I will start by setting up the problem then I will ask my question regarding it.
Problem:
Let $E=\{x=\sum_{i=1}^{n+1} x_{i}\epsilon_{i} \in \mathbb{R}^{n+1}|\sum_{i=1}^{n+1}x_{i}=0 \}$, where $\{\epsilon_{1},\dots,\epsilon_{n+1}\}$, is the standard basis of $\mathbb{R}^{n+1}$ with $(\epsilon_{i},\epsilon_{j})= \delta_{i,j}$.
Let $R=\{\epsilon_{i}-\epsilon_{j}| 1\le i \neq j \ge n+1\}$.
Show that $R$ is a root system.
Question:
I understand how a root system works and the concepts surrounding it however I am unsure how to deal with it in this formulation. I am given solutions to it however they simply state that it is obvious $\{\epsilon_{1}-\epsilon_{2}, \dots , \epsilon_{n}-\epsilon_{n+1}\}$ is a basis, $0$ is not contained in $R$ and the only multiples of $R$ are its negatives. It then goes on to check the third axiom as follows: Axiom 3
(I couldn't for the life of me format the pictured information in Latex - sorry!).
Then something similar is done for axiom 4.
None of this is obvious to me even if the solution says it is. How do these values fulfil the axioms? What is being done in axiom 3 to discern the values? I know why they fulfil the requirement but not how they got there.
Thanks for your time!
Technically, a set alone cannot be a root system; all standard definitions of a root system contain some extra structure, like an ambient vector space, certain reflections or dual roots or a scalar product etc.
In this case, I assume your source takes for granted the standard scalar product on the vector space $\mathbb R^{n+1}$ or its restriction to $E$ as ambient vector space of $R$ though.
But then, maybe it's just a notational issue. Are you clear that $\epsilon_1-\epsilon_2$ is the vector $\pmatrix{1\\-1\\0\\0\\\vdots \\0}$, $\epsilon_2-\epsilon_3 = \pmatrix{0\\1\\-1\\0\\\vdots \\0}$ etc, and more generally $\epsilon_i - \epsilon_j$ is the one with a $1$ at position $i$ and a $-1$ at position $j$?
Then I'd think it is clear that the zero vector $0$ is not any one of these elements in $R$ which, as just said, have a $1$ somewhere and a $-1$ somewhere else.
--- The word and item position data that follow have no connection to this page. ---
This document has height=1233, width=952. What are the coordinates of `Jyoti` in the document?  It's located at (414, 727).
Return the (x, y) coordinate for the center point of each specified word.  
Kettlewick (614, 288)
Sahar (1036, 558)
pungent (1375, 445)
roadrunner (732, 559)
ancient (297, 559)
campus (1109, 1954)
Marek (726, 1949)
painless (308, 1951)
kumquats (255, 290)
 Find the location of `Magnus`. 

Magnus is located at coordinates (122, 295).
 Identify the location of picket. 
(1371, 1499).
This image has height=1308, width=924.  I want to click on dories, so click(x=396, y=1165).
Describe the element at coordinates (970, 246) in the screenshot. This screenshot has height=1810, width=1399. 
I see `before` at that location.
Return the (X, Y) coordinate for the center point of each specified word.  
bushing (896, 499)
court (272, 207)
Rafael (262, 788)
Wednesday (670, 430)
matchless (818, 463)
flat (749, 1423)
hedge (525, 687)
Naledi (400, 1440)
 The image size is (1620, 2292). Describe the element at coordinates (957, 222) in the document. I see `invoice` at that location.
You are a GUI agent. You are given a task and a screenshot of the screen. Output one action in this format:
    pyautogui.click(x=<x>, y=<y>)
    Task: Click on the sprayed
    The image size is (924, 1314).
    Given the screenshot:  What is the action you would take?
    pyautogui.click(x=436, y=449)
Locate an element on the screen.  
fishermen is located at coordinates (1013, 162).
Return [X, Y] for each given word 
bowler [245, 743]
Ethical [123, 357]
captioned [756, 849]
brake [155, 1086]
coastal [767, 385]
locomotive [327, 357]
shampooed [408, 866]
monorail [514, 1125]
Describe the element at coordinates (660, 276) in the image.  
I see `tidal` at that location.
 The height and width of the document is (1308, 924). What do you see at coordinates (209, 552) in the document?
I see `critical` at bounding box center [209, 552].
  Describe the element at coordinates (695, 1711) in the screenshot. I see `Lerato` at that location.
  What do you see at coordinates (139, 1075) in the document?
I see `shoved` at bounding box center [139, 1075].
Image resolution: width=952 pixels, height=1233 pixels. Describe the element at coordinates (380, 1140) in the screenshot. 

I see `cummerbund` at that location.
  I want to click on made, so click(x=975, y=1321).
It is also clear that the only multiples of $\epsilon_i - \epsilon_j$ which are again of the form $\epsilon_k - \epsilon_l$ are the ones with $\{k,l\} = \{i,j\}$ i.e. $\pm (\epsilon_i-\epsilon_j)$.
It should be, if not yet obvious, then easy to show (in the following order) with standard linear algebra, that
the vector space $E$, which contains $R$, has dimension $n$ (e.g. it is the kernel of the non-zero linear form $l : \mathbb R^{n+1} \rightarrow \mathbb R, \pmatrix{x_1\\x_2\\\vdots \\x_{n+1}} \mapsto \sum x_i$)
the set $R$ generates $E$ as vector space
the elements $\epsilon_1 - \epsilon_2, \epsilon_2-\epsilon_3, ..., \epsilon_{n}-\epsilon_{n+1}$ are linearly independent and hence a vector space basis of $E$
actually, for a given $\epsilon_i -\epsilon_j$ with $j \ge i+1$, it should be straightforward to write $\epsilon_i - \epsilon_j$ as a linear combination of $\epsilon_i-\epsilon_{i+1}, \epsilon_{i+1}-\epsilon_{i+2}, ..., \epsilon_{j-1}-\epsilon_j$ (hint: add them); and for the case $i \ge j+1$, the negative sign was invented.
Finally, to get the values in the image you linked, well the standard scalar product is bilinear, i.e.
$$\langle \epsilon_i -\epsilon_j, \epsilon_k-\epsilon_l \rangle = \langle \epsilon_i, \epsilon_k \rangle - \langle \epsilon_i, \epsilon_l\rangle - \langle \epsilon_j, \epsilon_k \rangle + \langle \epsilon_j, \epsilon_l \rangle = \delta_{i,k}-\delta_{i,l}-\delta_{j,k}+\delta_{j,l}$$
and if you know the definition of the Kronecker delta you should see why that gives the values in all cases of identities among the $i,j,k,l$ as claimed. Of course you can double check scalar product examples like $\langle \pmatrix{1\\-1\\0\\0\\\vdots \\0}, \pmatrix{0\\1\\-1\\0\\\vdots \\0} \rangle = -1$ (here $j=k=2, i=1 \neq l=3$) by hand if that is psychologically easier at first, but I hope you quickly get to see the shorter notation is more practical.